Work required –
Reproduce all of the data word for word.

Start of Source data

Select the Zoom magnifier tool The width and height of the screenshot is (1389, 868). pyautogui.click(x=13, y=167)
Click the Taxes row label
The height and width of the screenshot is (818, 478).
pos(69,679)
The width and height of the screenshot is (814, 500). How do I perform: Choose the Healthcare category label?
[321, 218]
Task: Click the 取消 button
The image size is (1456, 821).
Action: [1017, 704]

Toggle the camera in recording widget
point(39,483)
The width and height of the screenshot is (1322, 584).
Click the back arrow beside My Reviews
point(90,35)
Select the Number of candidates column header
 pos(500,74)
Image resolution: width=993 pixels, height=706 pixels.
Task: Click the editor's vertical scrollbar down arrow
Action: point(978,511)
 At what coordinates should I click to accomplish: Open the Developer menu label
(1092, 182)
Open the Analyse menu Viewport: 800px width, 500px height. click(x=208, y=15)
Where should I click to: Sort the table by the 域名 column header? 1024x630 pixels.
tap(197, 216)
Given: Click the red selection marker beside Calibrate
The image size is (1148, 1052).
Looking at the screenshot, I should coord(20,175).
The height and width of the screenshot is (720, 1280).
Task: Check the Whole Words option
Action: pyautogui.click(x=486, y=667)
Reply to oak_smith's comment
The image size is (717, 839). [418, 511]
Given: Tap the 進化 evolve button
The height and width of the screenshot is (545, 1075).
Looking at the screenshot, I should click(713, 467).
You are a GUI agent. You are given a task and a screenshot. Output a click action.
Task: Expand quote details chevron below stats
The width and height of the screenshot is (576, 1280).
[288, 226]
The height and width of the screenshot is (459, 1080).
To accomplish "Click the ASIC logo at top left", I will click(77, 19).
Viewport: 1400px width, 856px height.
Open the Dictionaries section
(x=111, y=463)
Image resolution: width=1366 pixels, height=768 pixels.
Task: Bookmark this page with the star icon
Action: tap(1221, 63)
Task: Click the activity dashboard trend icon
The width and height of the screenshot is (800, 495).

End of Source data

Answer space –
Select the Zoom magnifier tool The width and height of the screenshot is (1389, 868). pyautogui.click(x=13, y=167)
Click the Taxes row label
The height and width of the screenshot is (818, 478).
pos(69,679)
The width and height of the screenshot is (814, 500). How do I perform: Choose the Healthcare category label?
[321, 218]
Task: Click the 取消 button
The image size is (1456, 821).
Action: [1017, 704]

Toggle the camera in recording widget
point(39,483)
The width and height of the screenshot is (1322, 584).
Click the back arrow beside My Reviews
point(90,35)
Select the Number of candidates column header
 pos(500,74)
Image resolution: width=993 pixels, height=706 pixels.
Task: Click the editor's vertical scrollbar down arrow
Action: point(978,511)
 At what coordinates should I click to accomplish: Open the Developer menu label
(1092, 182)
Open the Analyse menu Viewport: 800px width, 500px height. click(x=208, y=15)
Where should I click to: Sort the table by the 域名 column header? 1024x630 pixels.
tap(197, 216)
Given: Click the red selection marker beside Calibrate
The image size is (1148, 1052).
Looking at the screenshot, I should coord(20,175).
The height and width of the screenshot is (720, 1280).
Task: Check the Whole Words option
Action: pyautogui.click(x=486, y=667)
Reply to oak_smith's comment
The image size is (717, 839). [418, 511]
Given: Tap the 進化 evolve button
The height and width of the screenshot is (545, 1075).
Looking at the screenshot, I should click(713, 467).
You are a GUI agent. You are given a task and a screenshot. Output a click action.
Task: Expand quote details chevron below stats
The width and height of the screenshot is (576, 1280).
[288, 226]
The height and width of the screenshot is (459, 1080).
To accomplish "Click the ASIC logo at top left", I will click(77, 19).
Viewport: 1400px width, 856px height.
Open the Dictionaries section
(x=111, y=463)
Image resolution: width=1366 pixels, height=768 pixels.
Task: Bookmark this page with the star icon
Action: tap(1221, 63)
Task: Click the activity dashboard trend icon
The width and height of the screenshot is (800, 495).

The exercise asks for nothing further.